The OP is not trying to not look bad, she is trying to prevent her guests from feeling uncomfortable. That, to me, is admirable behaviour and, as part of a reciprocal culture of understood politeness, works perfectly well.

It sounds more like her guests have misunderstood the politeness cues but, as we will never know what invitation the husband has extended, we can’t be sure.

SantaClaritaDiet · 27/07/2020 14:04

@ipushmyfingersintomyeyes

Some people on here are so formal and stuffy. Its your friends round! Surely you could just say 'what are you doing for dinner?' and then extend the invite to stay and join you. I know I could with my friends and family and they would do the same for me. And even if I was expecting it as it was around a time to eat, I would presume crossed wires somewhere and make arrangements.
that's not what the thread is about at all. The "friends" did stay over for diner!
Caravanserai · 27/07/2020 14:05

It’s not a “weird culture” just because it’s different from whatever clearly superior culture you hail from. Congratulations on being as blunt as fuck.

I'm not remotely blunt, but this tying yourself into knots in order to keep other people from the realisation that they have misread fairly obvious social cues and/or overstayed their welcome is frankly ridiculous.

It shows up crazily often on Mn as posters torment themselves about how to politely get rid of uninvited guests, or family members who've stayed for a fortnight without paying for a single item of groceries, or deal with colleagues who have construed a one-off lift into an iron commitment to ferry them to and from work for the foreseeable future.

If this is the functioning of a 'culture of reciprocal understood politeness', it seems to involve a lot of personal martyrdom For Fear of Looking Bad. And it's opposite, believe me, is not being 'blunt as fuck' to use your charming expression. Hmm

CuntryRhodesTakeMeHome · 27/07/2020 14:07

@MintyMabel

2pm on Sunday is Sunday dinner time. YA both BU to not realise this.

Not in my world. Or anyone else’s I know. YABU for thinking everyone is the same.

Sunday dinner is 7PM at the earliest, just as on any other day.

In the unlikely event of me inviting anyone for Sunday lunch, I would specify "Sunday lunch", and it would be 1PM. 2PM means it's not over until 3.30 and you (I) then feel blobby and stupefied for the rest of the day.

Bad luck, OP. On the bright side, you and your DH were good hosts, even if you didn't plan to be.
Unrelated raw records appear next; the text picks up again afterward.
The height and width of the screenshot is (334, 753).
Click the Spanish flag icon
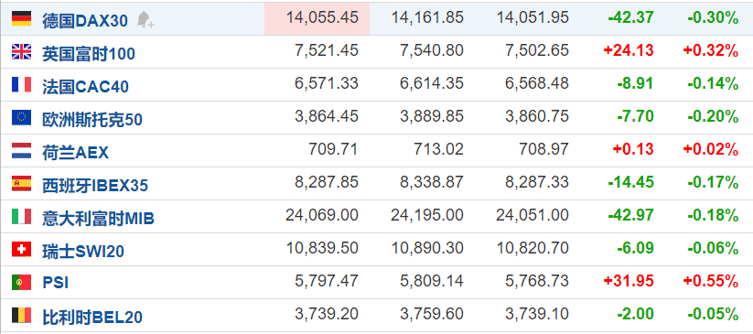pos(22,184)
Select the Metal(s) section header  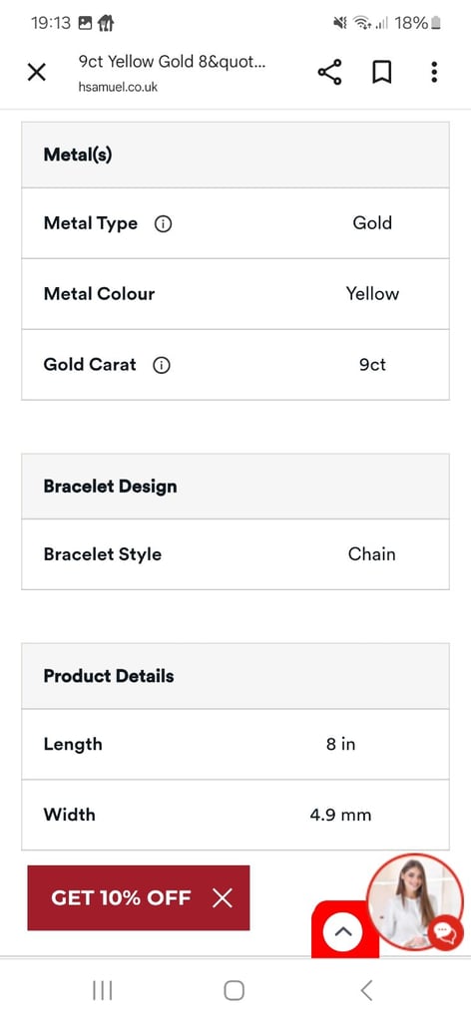coord(236,155)
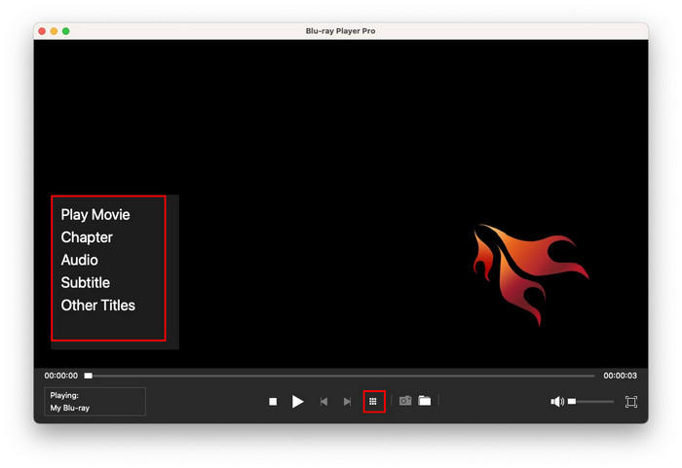
Task: Minimize the window with the yellow button
Action: click(x=54, y=31)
You've also reminded me to be very, very specific about invitation wordings... --glad my friends who are coming tonight know that it's just drinks and not food as well-

MadameMinimes · 27/07/2020 14:10

I wouldn’t assume I was invited to dinner but I find it really stressful when invites aren’t clear about meals. Inviting someone for a “catch up” is really vague and 2pm isn’t unambiguously not a meal time. I’m not the kind of person to do a roast on a Sunday but 2pm is pretty squarely in the Sunday lunch window if you are. If someone invited me over at 2pm on a Sunday and gave no details about meals I wouldn’t know whether or not I should eat before I came and it wouldn’t give me any clues as to how long they expected me to stay. If someone said come for “coffee/afternoon tea and a catch up” then I know that I should eat before I come and only stay a few hours. I’d find it really awkward to try and work out whether after a couple of hours it is time to leave, or whether you had expected me to stay for dinner. I think there’s a lesson to be learned about making your invitations clearer. That way everyone knows where they stand.